**課題一覧:**
1) JAMAGAZINEへの寄稿についての文章で、筆者が担当した実用のバイクのくくりは何と呼ばれていますか。
2) JAMAGAZINEへの寄稿についての文章を、示されている最後の文の後から書き継いでください。

**抜粋本文:**
一般社団法人 日本自動車工業会 (略称:自工会、またはJAMA)が発行している『JAMAGAZINE』(ジャマガジン)の2010年7月号の巻頭特集・「バイクの“乗り方の魅力”さまざま」に寄稿しました。

紙の発行物は、自工会に問い合わせてご購入いただけるほか、自動車図書館などで閲覧できるかと思います。

また、自工会のJAMAGAZINEのサイトでも閲覧可能になりました。

わたしが担当したのは「仕事のバイク・生活のバイク」という実用のバイクのくくりで、論文をという依頼でしたので少々、文章がかたくなってはいますが、趣味のバイク以外の側面をまとめました。ぜひご覧ください。

さて、今回の論文執筆にあたっては、バイクの販売台数や保有台数の増減と、他の社会的側面との相関関係・因果関係を分析しようと試みたのですが、たとえば女性の社会進出とバイク需要減との明確な相関関係を見いだすことはできませんでした。ただ、そこに軽自動車の販売台数と女性の免許取得率などを勘案すると、わずかですが説明できる部分もありました。

いっぽう、都会の鉄道網の発達と、地方の鉄道網の衰退とは、明確に因果関係を見いだすことができました
東京圏・大阪圏に限りますが、鉄道網が増えたり相互乗り入れが増えている地域では、バイク需要が明らかに減っています。

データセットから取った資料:
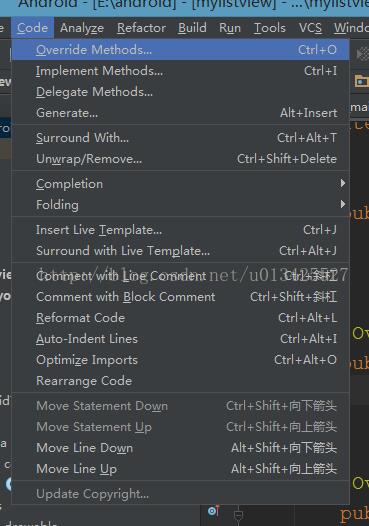Open the Build menu
369x526 pixels.
tap(192, 28)
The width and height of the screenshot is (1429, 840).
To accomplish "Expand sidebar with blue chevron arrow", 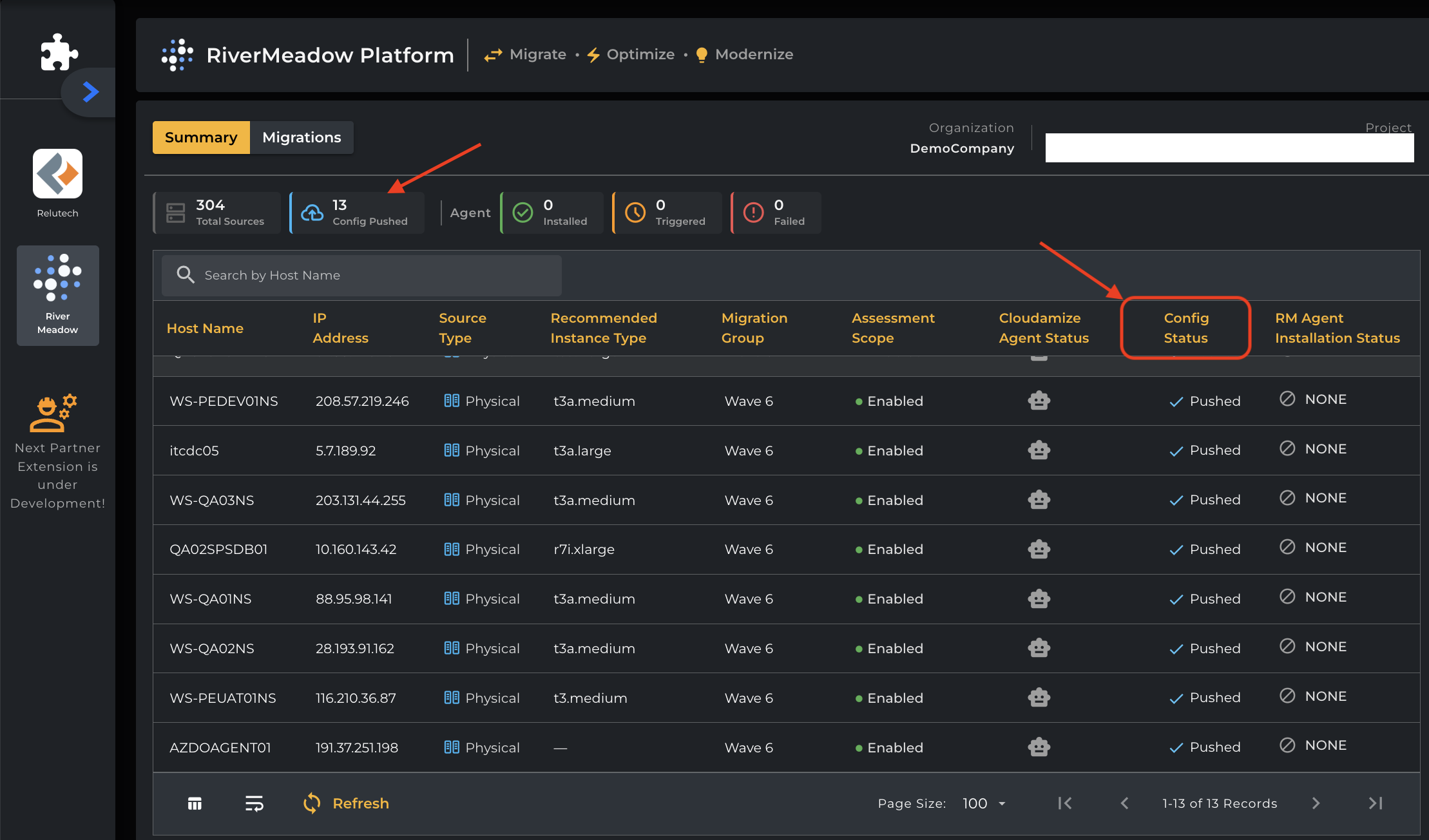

**課題ごとの結果:**
1) 「仕事のバイク・生活のバイク」です。

2)
これに対して、相次いで鉄道路線やバス路線が廃止されている地域では、バイク需要が減っているのに対して自動車需要が増えています。

今回、分析に使ったのはパーソントリップ調査という昭和43年から続いている調査で、どこからどこまで・どのような移動手段で・どのような目的で・どれくらいの時間をかけて移動しているかを詳細に調査しているものです。

今回分析したのは東京都市圏のデータだけですが、それによると、千葉・茨城はバイク需要がおおむね減っているのに対し、川崎や横浜では鉄道網が発展しているにも関わらず増えている事実がありました。原稿にも書きましたが、バイク駐車場の整備と、山坂がきつい地形という地勢的状況が影響しているのではないかと考えられます。

あと、1時間以内の移動時間なら、すべての交通手段(クルマ・鉄道・バス・徒歩・自転車)に対してバイクの方が移動時間が少ないというのは意外な事実でした。

この20年ほどで激減したバイクの国内新車販売台数のほとんどは、原付ですから、原付ほど激減しておらず、ここ10年は横ばいに推移している「趣味のバイク」の側面、つまり126㏄以上の軽二輪・小型二輪の排気量に関して「なぜバイク需要が減ったのか」を語るのはちょっと的外れかなと思います。

さて、今後の課題としては、次のようなデータも分析せねばと思っています。たとえば、

●三世代同居率……(第二世代が第一世代の介護をしているかどうか。同居の有無に関わらず介護の必要があると、複数人数乗車可能でたくさんの荷物が積載可能な乗用車に需要が移行していくと考えられる。逆に、同居しておらず複数の子どもがいる場合も保育園への送迎などにバイクではなく乗用車が必要になってくる。いずれも地方の場合。)

●鉄道やバスが廃止されたことによる移動距離との相関……(だいたい5km以上になると自転車移動がなくなり、10km以上になると原付バイクの移動がなくなるが、それとバイク(原付)需要との関係性があるかどうか。また、鉄道やバスの廃止で個人商店がなくなり、遠くの大型スーパーしか買い物の手段がなくなり、必然的に買い物目的の移動距離が長くなったのではないか)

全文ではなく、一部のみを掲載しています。